The second category relates to the utilization of attribute information:
  • Attribute information ablation assesses the significance of attribute information by removing the attribute channel and the update mechanism, thereby retaining only the behavior channel for model operation. This is implemented by setting γ = 0 and excluding the attribute hypergraph channel H A . The full model outperforms this ablation by an average of 1.86%, 6.17%, and 18.30% across the three datasets, respectively. This underscores the critical role that attribute information plays in collaborative filtering, notably in fostering similarities among users and items, a fundamental aspect of the collaborative filtering approach. Interestingly, this ablation model exhibits better performance than subsequent ablations that incorporate attributes, which can be attributed to the high sparsity and imbalance of the attribute data we employ, which, if not handled properly, could detrimentally affect performance. Nevertheless, our HCFA method effectively addresses these issues of sparsity and avoids error propagation, thereby unlocking the full potential and benefits of integrating attribute information into the recommendation process.
  • Attribute inference ablation seeks to determine the contribution of attribute inference by setting γ = 0 , which means using attribute information solely for constructing hypergraph structures and not for optimization. The full model outperforms this ablation by an average of 0.91%, 17.20%, and 31.21% across the three datasets, respectively, indicating the effectiveness of attribute inference.
  • Attribute selection ablation evaluates the effectiveness of the attribute selection module by setting β = 1 , which indicates that all attributes are subject to updates. The full model outperforms this ablation by an average of 0.91%, 17.20%, and 31.21% across the three datasets, respectively, demonstrating the efficacy of selective attribute updating based on the proposed BAC. The validity of BAC is also confirmed in Section 5.2.
  • Attribute update ablation sets the update number L = 0 to assess the impact of the attribute update mechanism. The full model outperforms this ablation by an average of 6.14%, 13.18%, and 20.89% across the three datasets, respectively, indicating the effectiveness of attribute updates informed by the proposed BAC.

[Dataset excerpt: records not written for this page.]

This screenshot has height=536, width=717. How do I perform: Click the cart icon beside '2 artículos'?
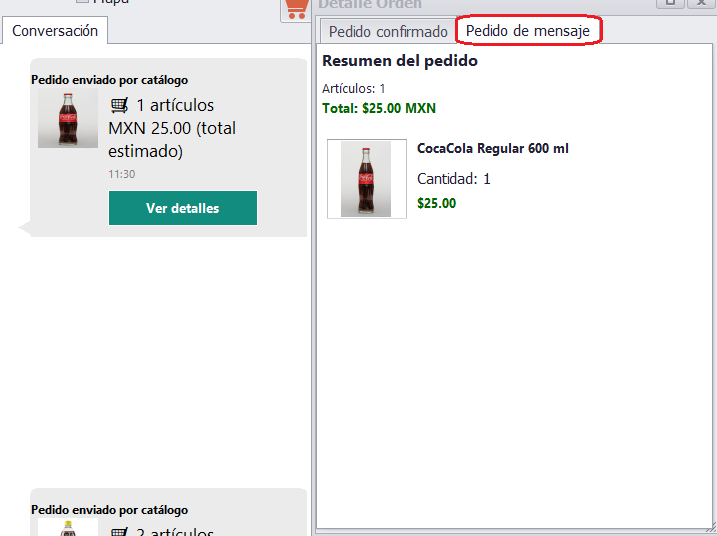tap(120, 531)
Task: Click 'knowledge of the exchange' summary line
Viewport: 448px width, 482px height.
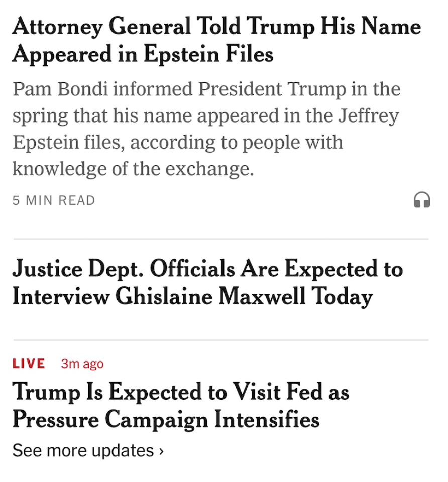Action: click(x=133, y=169)
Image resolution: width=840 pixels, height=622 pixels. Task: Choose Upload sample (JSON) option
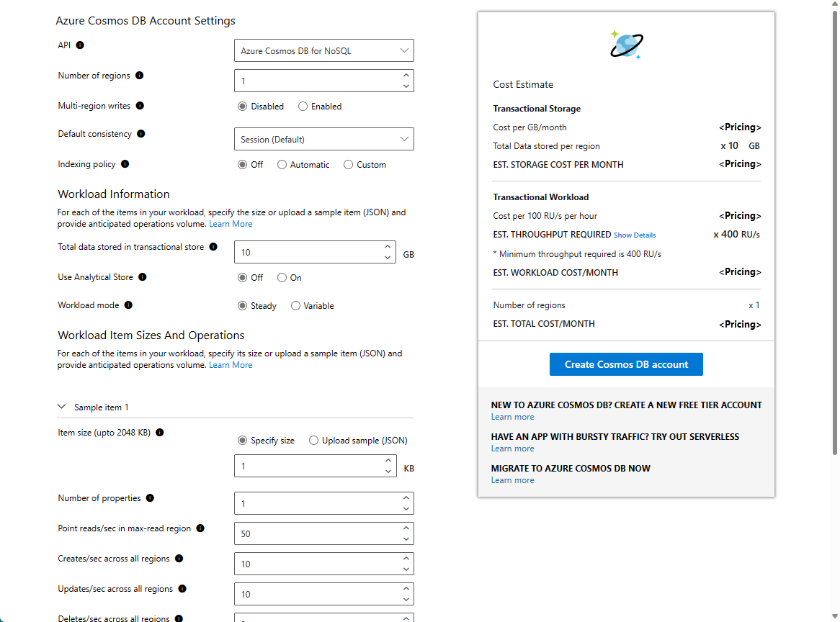tap(313, 441)
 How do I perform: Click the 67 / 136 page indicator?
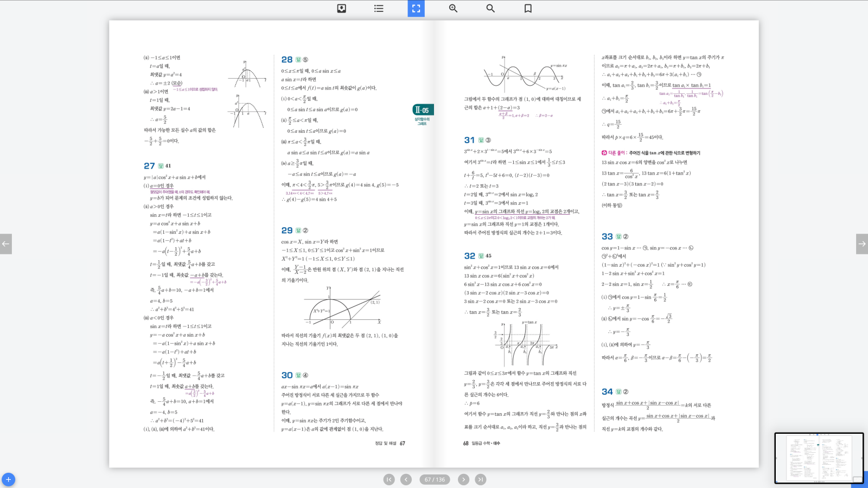pyautogui.click(x=435, y=479)
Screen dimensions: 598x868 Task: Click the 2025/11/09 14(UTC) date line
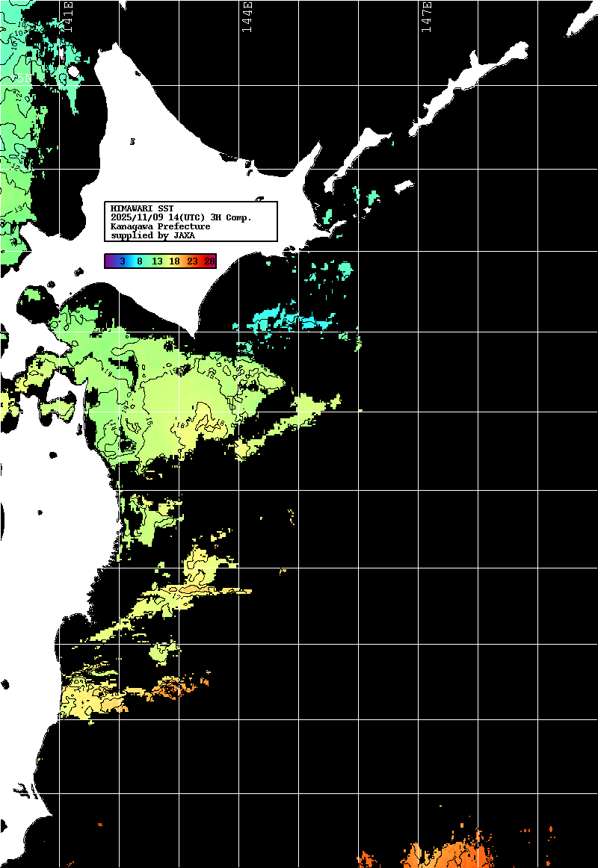tap(181, 217)
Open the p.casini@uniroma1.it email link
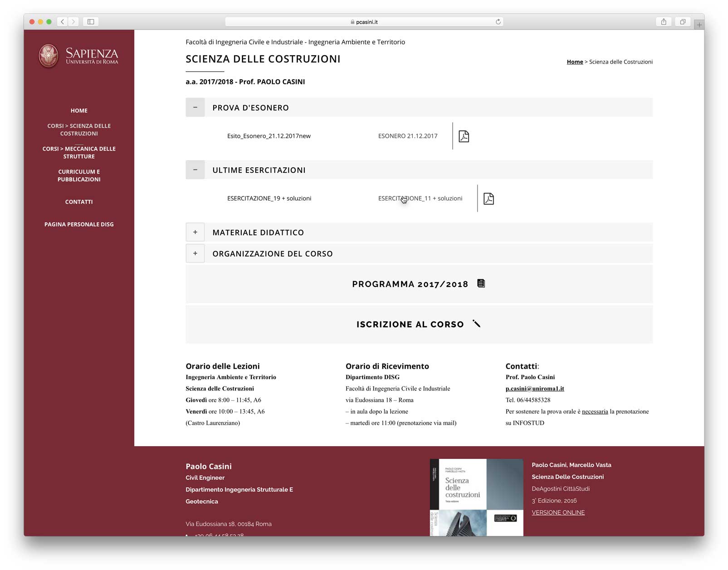 tap(535, 389)
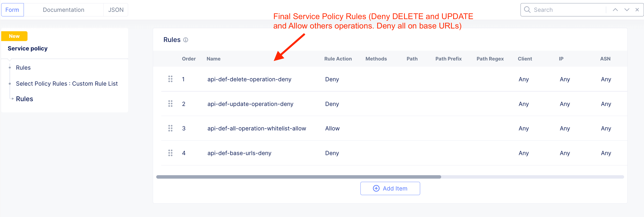Go to previous search result arrow

[615, 10]
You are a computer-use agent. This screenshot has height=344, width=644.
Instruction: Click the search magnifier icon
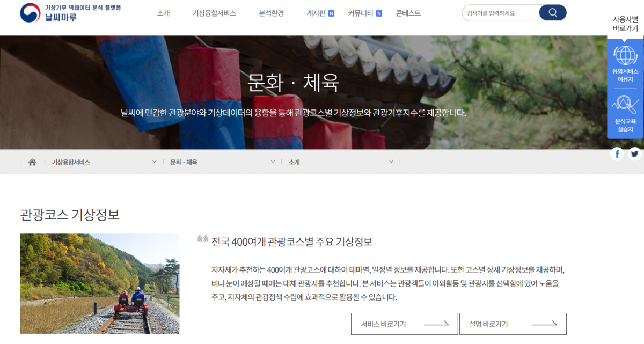[552, 12]
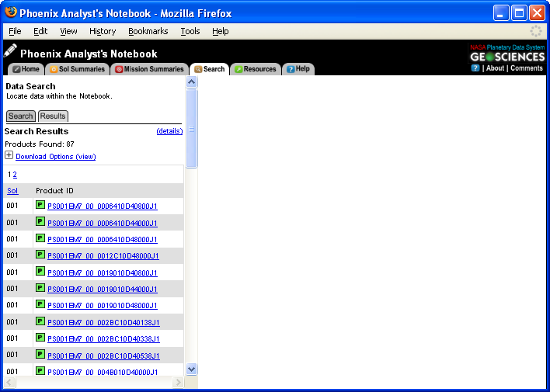The width and height of the screenshot is (550, 392).
Task: Click the green P icon beside PS001EM7_00_0006410D40800J1
Action: pos(40,206)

5.5. Sensitivity Analysis (Q4)

To investigate the robustness of our model and identify key influencing hyper-parameters, we conduct sensitivity analyses. Firstly, we varied the value of γ from 0.0001 to 0.5, as per Equation (15), with the results displayed in Figure 5. The model demonstrates optimal performance at γ values of 0.01, 0.001, and 0.001 for the three datasets, respectively.
Next, we explore the influence of the hyper-parameter β , which represents the proportion of attributes with high behavior-based attribute confidence (BAC) selected for updates (Section 4.5). We adjusted β from 0.1 to 0.9 and found that the model performance initially increases with more high-BAC attributes included for training. The optimal performance is achieved at β values of 0.8, 0.4, and 0.2 for the respective datasets, as shown in Figure 6. However, performance declines when β becomes too large, incorporating too many attributes with low behavioral relevance, as consistent with observations in Section 5.2.
Finally, we assess the impact of the numbers of hypergraph and graph convolution layers, K and J, ranging from 1 to 5. As shown in Figure 7 and Figure 8, the model performs well across all datasets with K and J set to 1 or 2. However, higher values lead to a decline in performance due to over-smoothing, a phenomenon where vertex features converge and become less distinctive. Therefore, we commonly select 2 as the value for both K and J layer numbers.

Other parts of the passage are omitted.